As a young activist, fresh out of social work school in 2004, I was hired to work at a small, grassroots, non-profit organization in South Los Angeles that assists women transitioning from jails and prison back to the community. Although I had no personal experience of incarceration, I was simultaneously outraged by the disproportionate representation of people of color in the criminal justice system and inspired by the resilience and persistence of the formerly incarcerated women I met at who were striving daily to beat the odds and rebuild their lives.
The organization where I worked was founded by a dynamic and powerful woman whose personal experience cycling in and out of prison six times over nearly two decades, coupled with the political awareness she subsequently acquired about the so-called Prison Industrial Complex and its the systemic injustices, led her to co-found with other formerly incarcerated people a group called All of Us or None (AOUON). AOUON, at that time, had just begun its work of organizing chapters in Northern and Southern California, and spearheading campaigns in various locales to “Ban the Box.” Aimed at diminishing one of the primary barriers people with criminal records face – employment discrimination – the Ban the Box campaign introduced Fair Employment Ordinances (sometimes called Fair Chance Initiatives) in specific city and county jurisdictions with the hope of removing the question about prior conviction from initial applications for employment. The logic was simple: Permit persons with a conviction history to make it through the very first phase – the application – on equal footing with all other applicants, and then create a mechanism for full disclosure (including evidence of rehabilitation) at a later stage in the hiring process.

+ + + + +

* _Goal of the exercise_
Carry on the account of the Ban the Box campaign, picking up right after its final sentence. The material that comes next is not needed for this work.

* _Dataset extract_
+ + + + +

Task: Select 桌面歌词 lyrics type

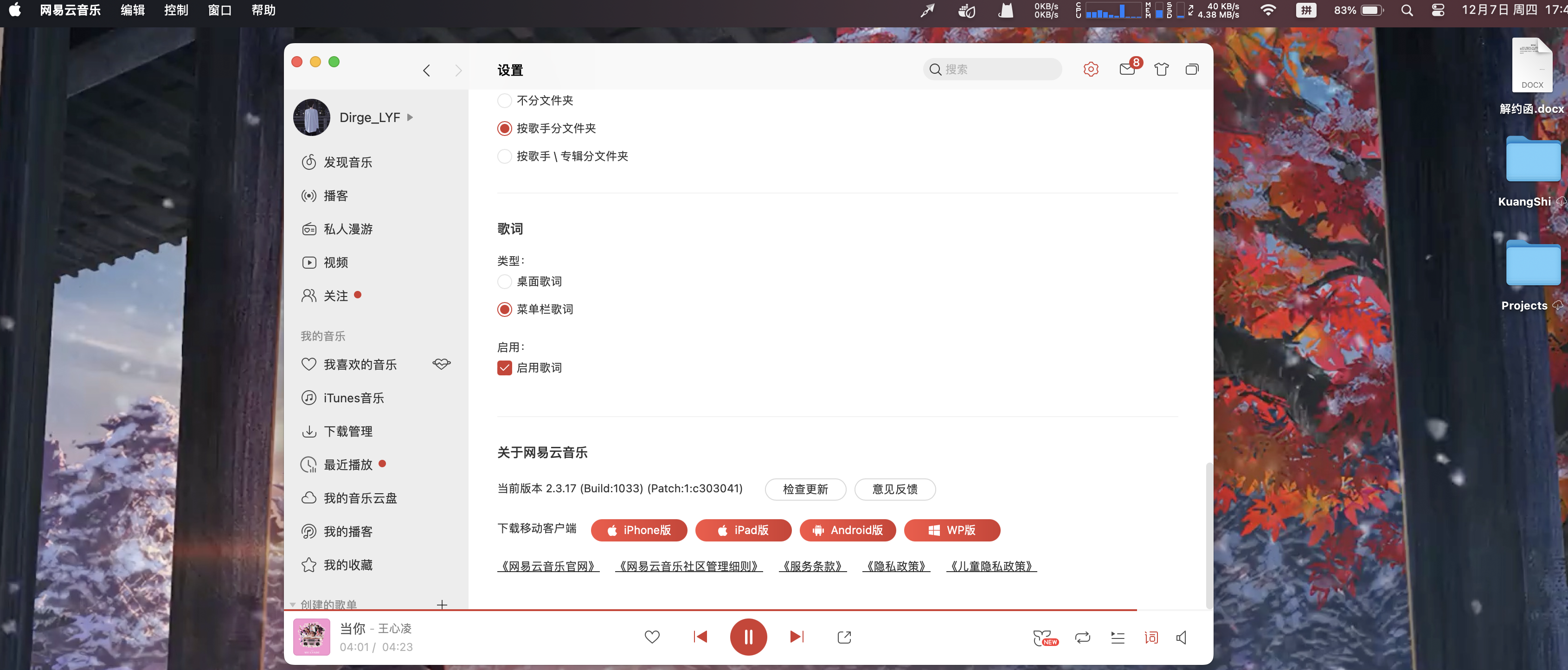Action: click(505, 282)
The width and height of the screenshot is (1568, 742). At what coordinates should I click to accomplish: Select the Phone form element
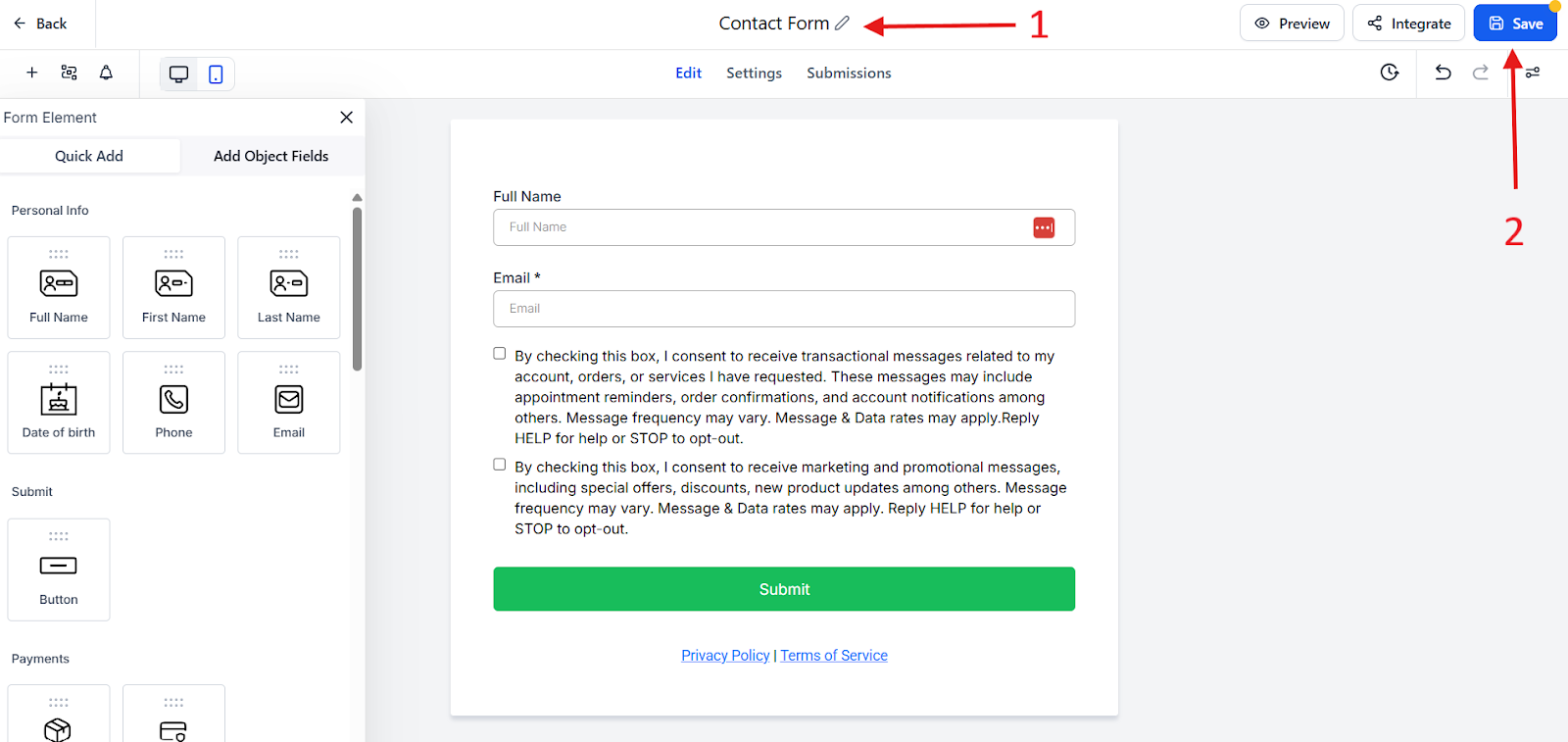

+ + + + +

* _Answer for this exercise_
My role, as an eager and optimistic advocate, was to draft a Fair Employment Ordinance to put before the Los Angeles County Board of Supervisors for consideration, and to work closely with local All of Us or None community organizers to mobilize support for the policy. We were strategic in our efforts. We conducted an analysis of the five sitting Supervisors and the likelihood they would support the measure. We knew which committees it would need to pass through, and we set up meetings with those members. We organized public testimony before the Board, held press conferences, and conducted email and letter writing campaigns (this was before social media had taken over as a major vehicle for policy advocacy and organizing). We were unsuccessful in our efforts during my tenure with the group. Fair Employment Ordinances had only passed in a few other locales, so there was little precedent nor data about its outcomes. The sea change in rhetoric from “tough on crime” to “smart on crime” had not yet swept the country. Formerly incarcerated people had not yet acquired undeniable political power, although voter registration efforts were underway in many locales. This young activist, while disappointed by the defeat, had an itch to go back to school to discover the power that scholarship and empirical research could add to movements for criminal justice reform.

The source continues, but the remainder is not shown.